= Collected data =
*** Block opens ***

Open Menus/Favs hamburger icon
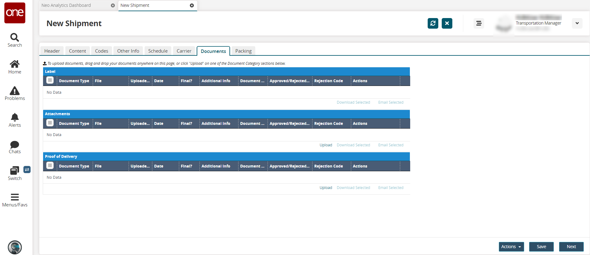This screenshot has height=255, width=590. 15,197
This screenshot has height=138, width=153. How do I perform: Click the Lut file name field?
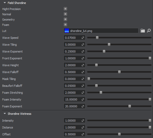click(101, 31)
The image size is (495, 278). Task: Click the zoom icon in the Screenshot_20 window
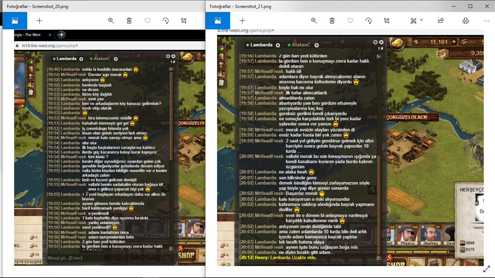111,21
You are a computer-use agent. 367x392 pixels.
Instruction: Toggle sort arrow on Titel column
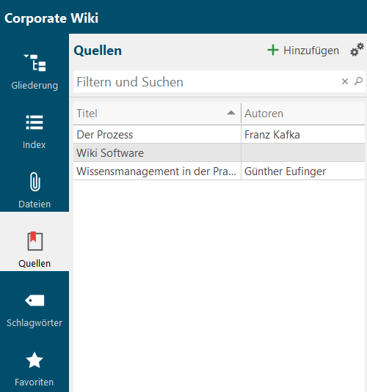(231, 113)
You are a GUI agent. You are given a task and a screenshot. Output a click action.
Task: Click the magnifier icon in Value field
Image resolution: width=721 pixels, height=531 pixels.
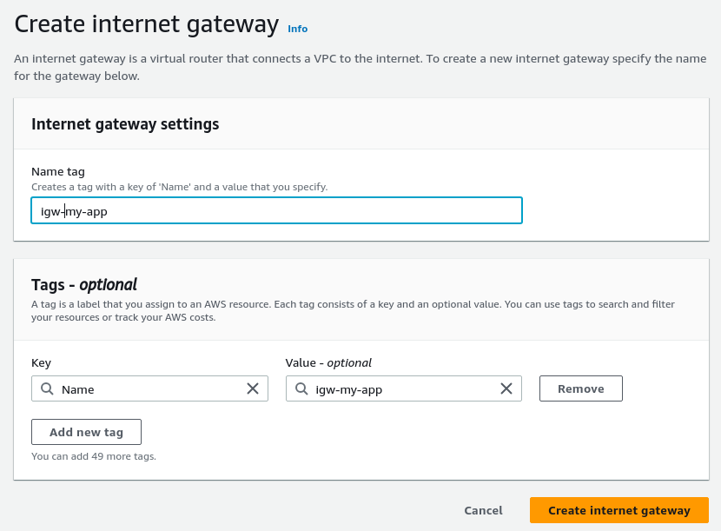pos(301,388)
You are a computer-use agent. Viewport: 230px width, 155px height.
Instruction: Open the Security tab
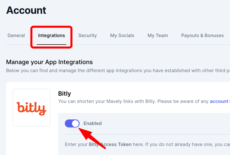click(87, 36)
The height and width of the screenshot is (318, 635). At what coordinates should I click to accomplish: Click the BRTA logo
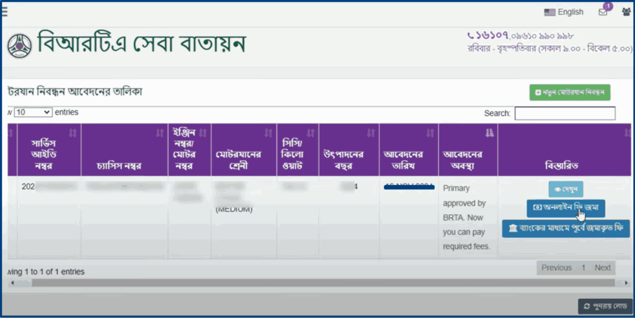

*** Block closes ***

= What the task requires =
Only the lines from the line with "You are a computer-use agent. Viewport: 230px" through the end of the records belong in your copy. Repeat them exactly, without pictures.

= The completed task =
You are a computer-use agent. Viewport: 230px width, 155px height.
Instruction: Open the Security tab
click(87, 36)
The height and width of the screenshot is (318, 635). At what coordinates should I click to accomplish: Click the BRTA logo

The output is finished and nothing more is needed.